* **Task objective**: Repeat word for word, please, only the lines from the one that includes "Open Android Factory entry" through the final line of the data.

Data records:
--------------------

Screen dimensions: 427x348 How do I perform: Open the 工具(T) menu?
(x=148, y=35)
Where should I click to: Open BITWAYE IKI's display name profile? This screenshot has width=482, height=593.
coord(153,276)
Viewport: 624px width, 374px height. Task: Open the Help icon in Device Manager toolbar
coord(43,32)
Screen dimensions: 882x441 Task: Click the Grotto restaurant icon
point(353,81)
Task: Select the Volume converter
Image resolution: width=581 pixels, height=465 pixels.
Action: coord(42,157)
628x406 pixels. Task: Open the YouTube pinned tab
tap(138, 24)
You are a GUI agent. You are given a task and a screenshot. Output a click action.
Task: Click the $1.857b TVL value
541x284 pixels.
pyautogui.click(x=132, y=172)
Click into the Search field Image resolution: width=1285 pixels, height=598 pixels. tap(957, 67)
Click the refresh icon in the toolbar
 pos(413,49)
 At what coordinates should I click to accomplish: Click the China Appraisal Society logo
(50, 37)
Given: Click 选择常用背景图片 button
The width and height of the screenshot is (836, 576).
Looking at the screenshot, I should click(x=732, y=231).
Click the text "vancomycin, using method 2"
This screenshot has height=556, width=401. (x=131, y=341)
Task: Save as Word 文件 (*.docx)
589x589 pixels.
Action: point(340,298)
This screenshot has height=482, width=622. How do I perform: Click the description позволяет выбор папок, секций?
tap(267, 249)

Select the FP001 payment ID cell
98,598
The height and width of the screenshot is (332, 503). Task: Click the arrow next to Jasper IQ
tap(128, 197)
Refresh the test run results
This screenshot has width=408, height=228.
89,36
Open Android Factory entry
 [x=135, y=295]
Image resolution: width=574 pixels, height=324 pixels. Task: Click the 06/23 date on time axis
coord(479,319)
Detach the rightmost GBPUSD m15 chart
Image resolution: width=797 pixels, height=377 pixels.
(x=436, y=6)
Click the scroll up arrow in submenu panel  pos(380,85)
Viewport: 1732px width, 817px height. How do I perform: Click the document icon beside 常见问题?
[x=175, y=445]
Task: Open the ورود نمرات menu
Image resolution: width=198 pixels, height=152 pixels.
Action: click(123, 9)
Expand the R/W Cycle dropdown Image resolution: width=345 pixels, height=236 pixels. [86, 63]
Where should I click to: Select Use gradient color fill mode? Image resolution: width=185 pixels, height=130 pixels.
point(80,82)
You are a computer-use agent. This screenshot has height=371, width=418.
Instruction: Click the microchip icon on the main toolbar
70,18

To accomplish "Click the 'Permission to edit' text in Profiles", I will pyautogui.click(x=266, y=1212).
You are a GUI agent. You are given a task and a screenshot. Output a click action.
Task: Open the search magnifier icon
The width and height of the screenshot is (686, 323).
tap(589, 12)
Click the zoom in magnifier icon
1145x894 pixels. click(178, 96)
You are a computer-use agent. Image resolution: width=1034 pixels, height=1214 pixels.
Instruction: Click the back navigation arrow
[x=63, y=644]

--------------------

* **Output**:
Open Android Factory entry
 [x=135, y=295]
Image resolution: width=574 pixels, height=324 pixels. Task: Click the 06/23 date on time axis
coord(479,319)
Detach the rightmost GBPUSD m15 chart
Image resolution: width=797 pixels, height=377 pixels.
(x=436, y=6)
Click the scroll up arrow in submenu panel  pos(380,85)
Viewport: 1732px width, 817px height. How do I perform: Click the document icon beside 常见问题?
[x=175, y=445]
Task: Open the ورود نمرات menu
Image resolution: width=198 pixels, height=152 pixels.
Action: click(123, 9)
Expand the R/W Cycle dropdown Image resolution: width=345 pixels, height=236 pixels. [86, 63]
Where should I click to: Select Use gradient color fill mode? Image resolution: width=185 pixels, height=130 pixels.
point(80,82)
You are a computer-use agent. This screenshot has height=371, width=418.
Instruction: Click the microchip icon on the main toolbar
70,18

To accomplish "Click the 'Permission to edit' text in Profiles", I will pyautogui.click(x=266, y=1212).
You are a GUI agent. You are given a task and a screenshot. Output a click action.
Task: Open the search magnifier icon
The width and height of the screenshot is (686, 323).
tap(589, 12)
Click the zoom in magnifier icon
1145x894 pixels. click(178, 96)
You are a computer-use agent. Image resolution: width=1034 pixels, height=1214 pixels.
Instruction: Click the back navigation arrow
[x=63, y=644]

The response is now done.